Nothing against Noah Hanifin, who the Hurricanes ended up taking fifth overall, but McDavid, who the Oilers took with their fourth first overall pick in six years, is a truly special and unique player, one of a chosen few who have come into the NHL in the past decade and turned their team around in short order.
McDavid has done it in Edmonton, Auston Matthews is doing it in Toronto and Nathan McKinnon did it with Colorado, even if the Avalanche has hit a skid of late – all big, strong centers you can build a team around, who dominate defenses even at an impossibly young age.
Despite their playoff drought, the Hurricanes were never quite bad enough to get decent odds at landing any of them. In those three draft years, the Hurricanes instead ended up with Hanifin (in 2015), Jake Bean and Julien Gauthier (instead of Matthews in 2016) and Elias Lindholm (instead of McKinnon in 2013).
It's a golden era of great young centers in the NHL and McDavid is the best of the bunch at the moment, with electrifying speed and quickness to go along with the size and skill. Disarmed one-on-one by Slavin in Friday's second period, he ended up sliding a wraparound chance along the goal line and off the opposite post on the same shift.
“I’m basically all ears at that point,” Hurricanes goalie Cam Ward said. “I’m waiting to hear the reaction behind me, because I can’t see it. At first, I anticipated that we just made a really good defensive play to help me out.”
McDavid broke through in the second. After going to the bench for a new stick, he outraced Hanifin and Lindholm across the blue line, dragged Lindholm to the net like a suit bag slung over his shoulder and beat Ward to tie the score 1-1 – in the process, bumping his performance bonuses this season to $850,000 with 28 games to go.
And he's doing it while serving as captain, at age 20, of a very young team that's winning for the first time.
“He plays with such an amount of speed that it makes you feel like you’re on your heels,” Ward said. “The kid’s just a special player. A very dangerous player, because he makes everyone dangerous around him. For the most part we kept him at bay, other than the goal.”
The mind staggers to think what a player like McDavid could do for the Hurricanes in this dark moment in their history, how many butts he could plant in seats, how attractive he would make the franchise to a buyer who could re-energize the market and make investments in not only the team but the community, how the Hurricanes would become an NBC regular instead of a national-TV rarity.
The Hurricanes have never really had a truly elite player, a first-choice Olympian, in the prime of his career. Ron Francis arrived late, Rod Brind'Amour and Eric Staal never really crossed the threshold – although both probed it, and Brind'Amour should be in the Hall of Fame – and Jeff Skinner is too one-dimensional to get into the conversation, barring that one dimension someday becoming truly superlative. Justin Faulk is an All-Star but not a Norris Trophy candidate at this point in his career. Maybe Hanifin will get there someday.

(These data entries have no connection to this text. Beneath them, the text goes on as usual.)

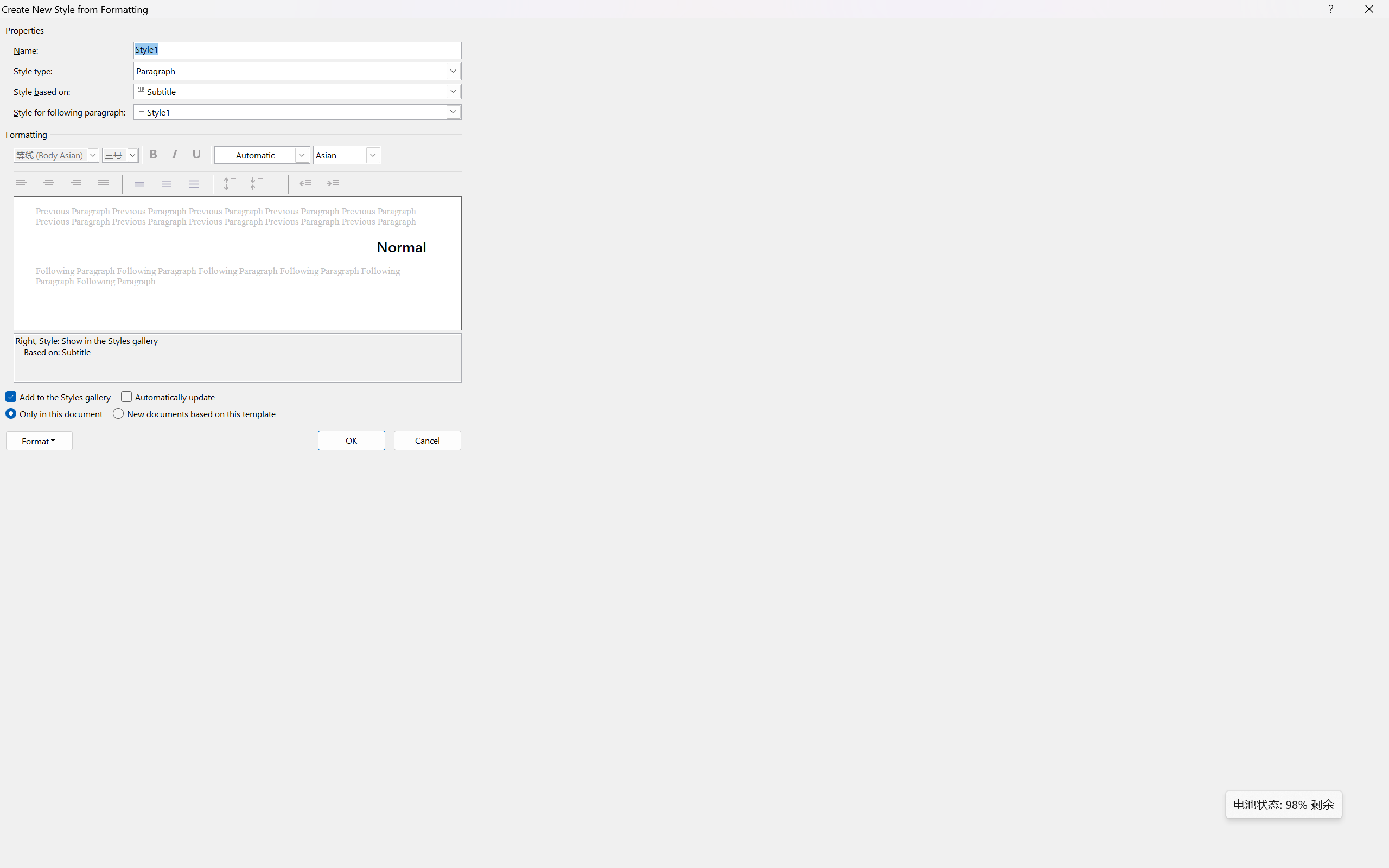
Style type: (297, 70)
OK (352, 440)
RichEdit Control (297, 50)
Align Left (22, 183)
MSO Generic Control Container (55, 155)
1.5 Spacing (167, 183)
Center (49, 183)
Justify (103, 183)
Name: (297, 50)
Align Right (77, 183)
Single Spacing (140, 183)
Italic (176, 154)
Double Spacing (195, 183)
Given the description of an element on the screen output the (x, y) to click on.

They never bottomed out at the right time to get that kind of player, and even in that amazingly deep 2003 draft, when they took Staal third overall, there wasn't a Sidney Crosby or Alex Ovechkin in the bunch. They were bad in 2013 and 2015 and 2016, just not bad enough.
They never lost enough to be a big draft winner. (Going 7-4-1 in February 2015, including a win over the Oilers, did the trick that year.) Edmonton, since 2006, has lost all the time. The Oilers, with all those first overall picks, finally got one who's the best of the bunch. What a different world it would be if McDavid were here instead.
“I haven’t really thought about it that way,” Ward said. “We’re obviously pleased with who we got.”
Just like 2005, when the Hurricanes were one of three teams still in the running for Crosby when the post-lockout lottery show went to its final commercial, history chose a different path.